Para Fabíola Mendonça, diretora de Programação da Fundação Clóvis Salgado, a exposição é mais um ação da Instituição no intuito de refletir sobre a contemporaneidade e criar canais de discussão pública para procurar entender as recentes manifestações artísticas e seu modos de usar os espaços, dialogar com a cidade e com a história. “É sobre as estreitas relações entre arte/arquitetura/sociedade que a exposição Escavar o Futuro se construiu”, diz.
A curadoria apresenta, também, obras de artistas já reconhecidos pela crítica de artes visuais como Cinthia Marcele (Automóvel, 2012); Pedro Motta (Da série Fachada cega, 2003-2004); João Castilho (Erupção, 2013); AngelaDetanico e Rafael Lain, Paulo Nazareth, Carmela Gross e André Komatsu.
A exposição produzirá também um livro de debates com projeto editorial desenvolvido pela Pise a grama a partir das obras expostas e suas questões.
CURRÍCULO CURADORES
Renata Marquez é pesquisadora da interface arte-arquitetura-geografia, doutora em geografia e professora de Análise Crítica da Arte na UFMG. Foi curadora do Museu de Arte da Pampulha entre 2011 e 2012. Coorganizou os livros Espaços Colaterais (2008) e Atlas Ambulante (2011) e publicou o livro Domesticidades: guia de bolso (2010), além de organizar a coleção de livros do Museu de Arte da Pampulha (2011-2012) e publicar ensaios em vários catálogos, livros e revistas. É coeditora da revista PISEAGRAMA: Espaço Público Periódico. Recebeu a Bolsa FUNARTE de Produção Crítica sobre a interface de conteúdos artísticos e culturas populares em 2010.

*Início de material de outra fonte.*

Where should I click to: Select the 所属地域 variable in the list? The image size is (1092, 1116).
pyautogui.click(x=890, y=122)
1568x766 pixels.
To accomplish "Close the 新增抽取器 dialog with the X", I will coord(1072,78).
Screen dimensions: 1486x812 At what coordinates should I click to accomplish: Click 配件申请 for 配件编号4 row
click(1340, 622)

Felipe Scovino é professor da Escola de Belas Artes da Universidade Federal do Rio de Janeiro e curador. Dentre as suas curadorias, destacam-se Décio Vieira: investigações geométricas (Centro Universitário Maria Antonia, São Paulo, 2010), O lugar da linha (Paço das Artes, São Paulo; MAC, Niterói, 2010) e Estes Nortes (Centro Municipal de Arte Hélio Oiticica, Rio de Janeiro, 2012). Foi co-curador de Lygia Clark: uma retrospectiva (Itaú Cultural, São Paulo, 2012), que recebeu o prêmio de Melhor Retrospectiva 2012 pela APCA. Foi um dos curadores do Rumos Artes Visuais 2011-13. É organizador dos livros Arquivo Contemporâneo (7Letras, 2009), Cildo Meireles (Azougue Editorial, 2009) e Carlos Zilio (Museu de Arte Contemporânea de Niterói, 2010). Em 2008, recebeu a Bolsa de Estímulo à Produção Crítica (Minc/Funarte).

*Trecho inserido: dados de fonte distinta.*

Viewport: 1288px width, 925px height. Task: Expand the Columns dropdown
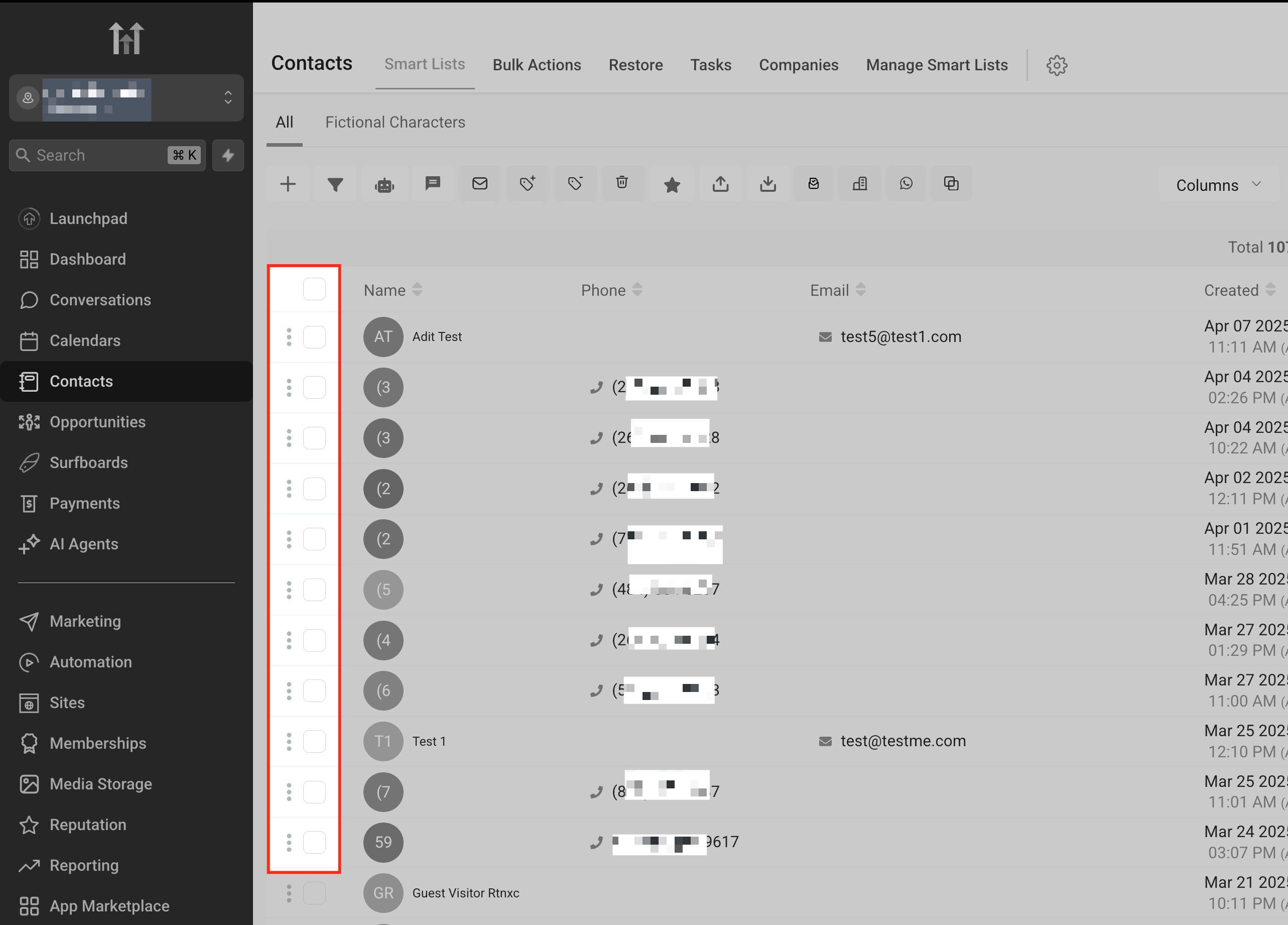click(1218, 185)
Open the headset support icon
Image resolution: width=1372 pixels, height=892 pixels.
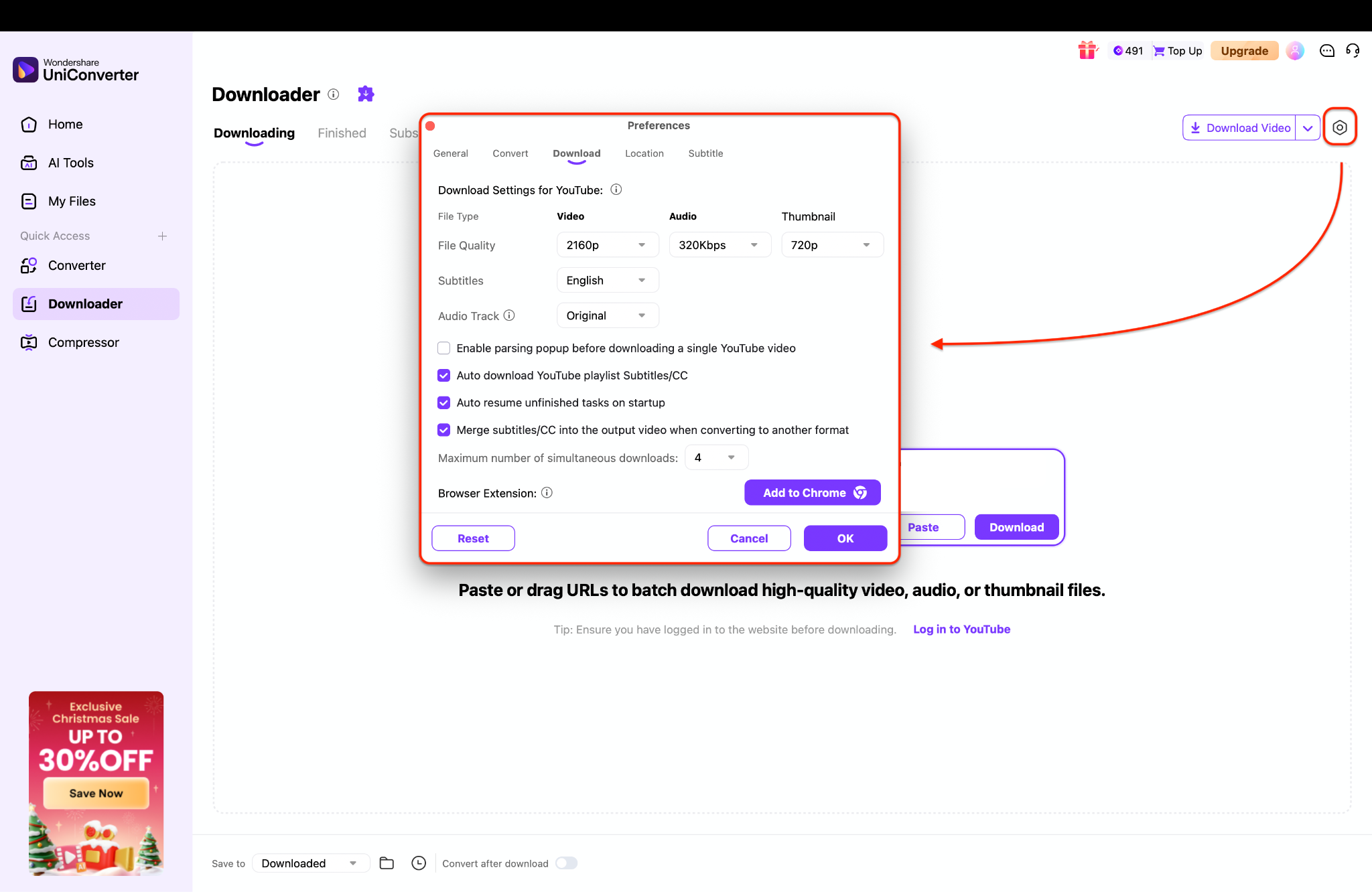1353,50
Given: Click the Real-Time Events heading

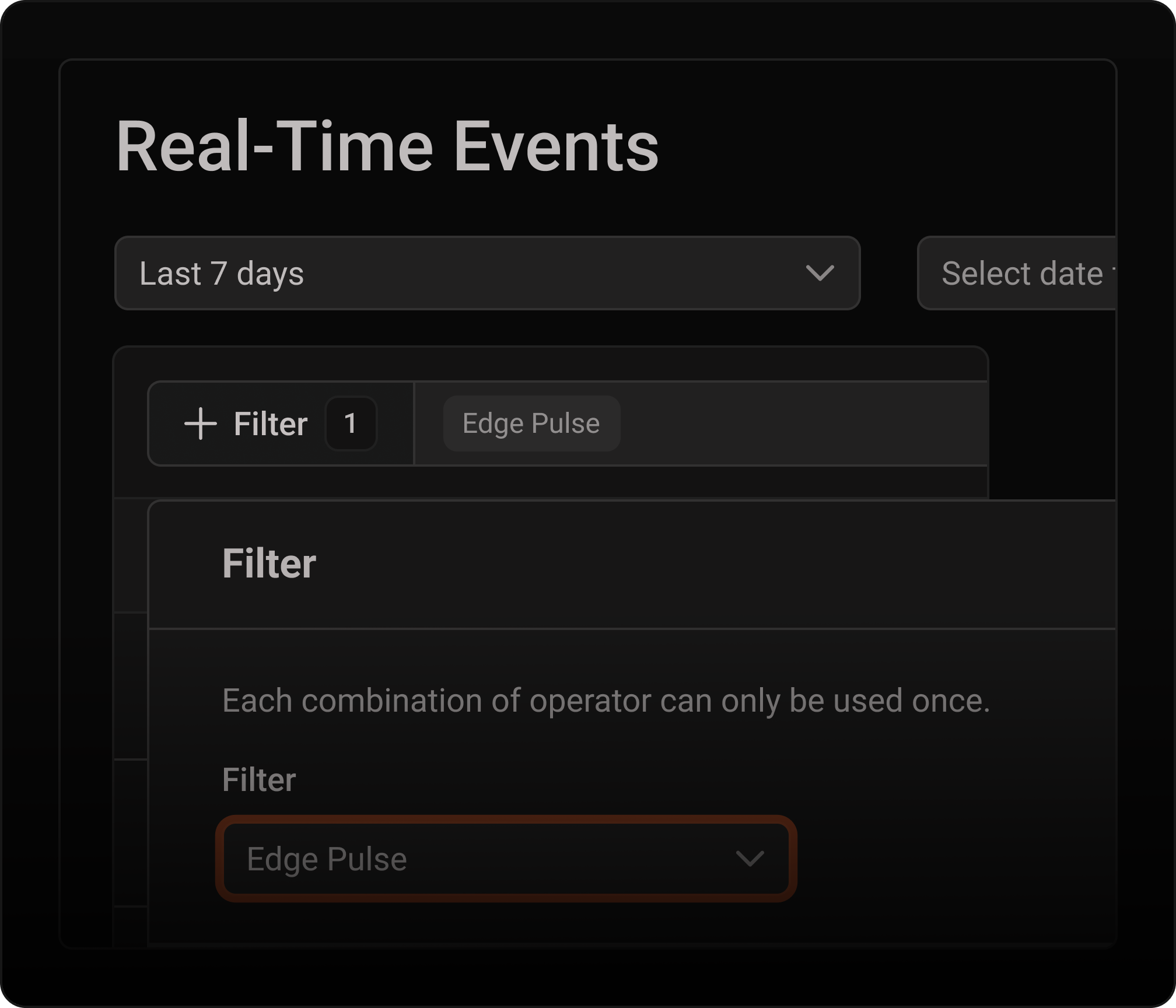Looking at the screenshot, I should coord(388,146).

“DO CORPO À TERRA” E “OBJETO E PARTICIPAÇÃO”
A manifestação de “Corpo à Terra” e a exposição “Objeto e Participação” foram eventos simultâneos e integrados, idealizados por Mari’Stella Tristão, diretora do setor de exposições do recém-criado Palácio das Artes e também idealizadora do Salão de Ouro Preto. “Objeto e Participação” foi inaugurada em 17 de abril de 1970, no Palácio das Artes, e “De Corpo à Terra” se desenvolveu no Parque Municipal Américo Renné Giannetti, entre 17 e 21 de abril do mesmo ano. Mari’Stella convidou para a curadoria da exposição o crítico Frederico Morais. Dentre os artistas, Artur Barrio, Cildo Meireles, Hélio Oiticica, Lee Jafe e Décio Noviello, dentre outros.
Os eventos referidos possuíam aspectos inovadores no âmbito da história da arte brasileira. Segundo Frederico Morais, em seu texto sobre a exposição publicado em “Neovanguardas”, pela primeira vez no Brasil artistas eram convidados não para expor obras já concluídas, mas para criar seus trabalhos diretamente no local; no Parque Municipal os trabalhos se desenvolveram em datas e horários diferentes, ou seja, nem curador ou artista presenciou a totalidade das manifestações; os trabalhos realizados no Parque, de caráter efêmero, ficaram lá até sua completa destruição, dentre outros aspectos. E, também, pela primeira vez, um crítico de arte atuava como curador e artista, entendendo a curadoria como extensão da atividade crítica, o que lhe dá uma dimensão criadora.